Hope flared in Julien's eyes and I watched him reign it in.
“I didn't sleep with you that night because I was trying to get over Reed or Brock, and I didn't do it out of pity either.”
A muscle in Julien's jaw twitched and I knew I'd struck a nerve. That was what he'd thought. It made sense. If he'd been convinced I was still on the rebound, it was no wonder he considered our night together a mistake.
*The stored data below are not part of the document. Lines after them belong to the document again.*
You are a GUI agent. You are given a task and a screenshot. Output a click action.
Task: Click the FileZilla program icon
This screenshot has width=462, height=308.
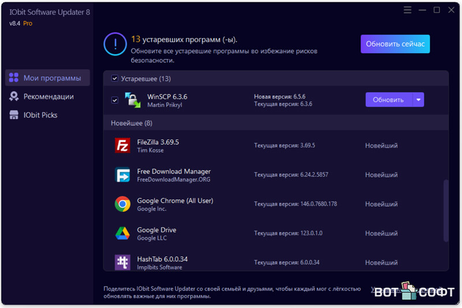pyautogui.click(x=122, y=146)
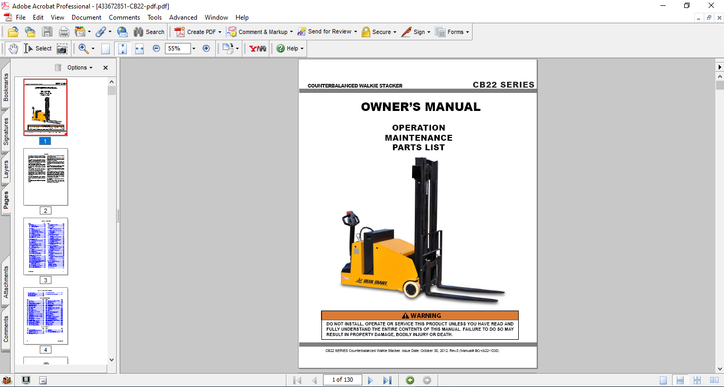This screenshot has width=724, height=387.
Task: Click the Select text tool button
Action: click(38, 48)
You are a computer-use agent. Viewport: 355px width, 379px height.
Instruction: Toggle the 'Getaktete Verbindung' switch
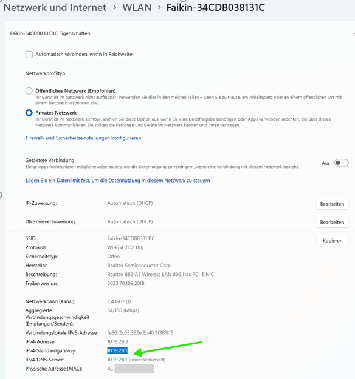point(341,163)
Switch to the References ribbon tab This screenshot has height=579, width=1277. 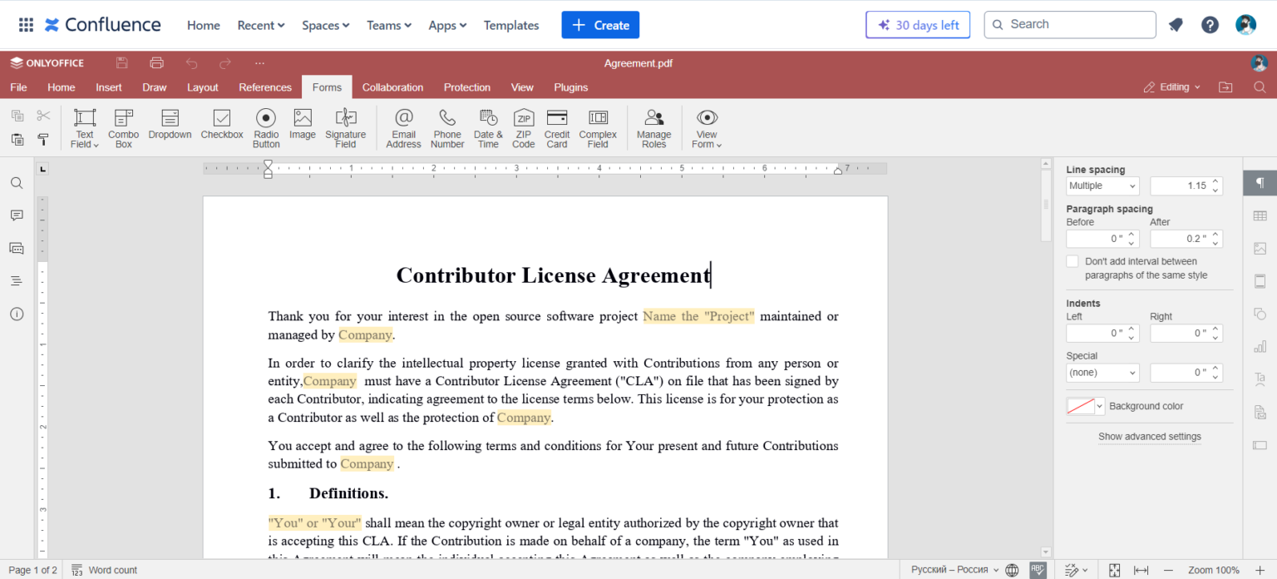(x=264, y=87)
“I wanted to comfort you,” I admitted. “But more than that, I wanted you.” I put my hands on his chest and he sucked in air. I was laying it all out on the line now, risking everything on the hope that he felt for me the same way I felt for him. “I wanted to know what it was like to kiss you, touch you.” My body was just a couple inches away and longed for more contact. “To feel you inside me.”
“Fuck, Piper,” he breathed the words before his mouth came down on mine.
I slid my arms up around his neck as he pulled me against him, his grip almost painful. His lips parted mine as he kissed me and I could feel his need, his want. Months of angst and desire poured into me and my entire body throbbed in response.
He broke the kiss, but didn't let me go. His forehead rested against mine as we caught our breath. When he could speak, he said, “I am so sorry for avoiding you.” He put his hands on my cheeks, his skin burning against mine. “I thought I could handle it, being just your friend, and then we slept together and I was lost. I couldn't be around you if you were with someone else. It hurt too much.”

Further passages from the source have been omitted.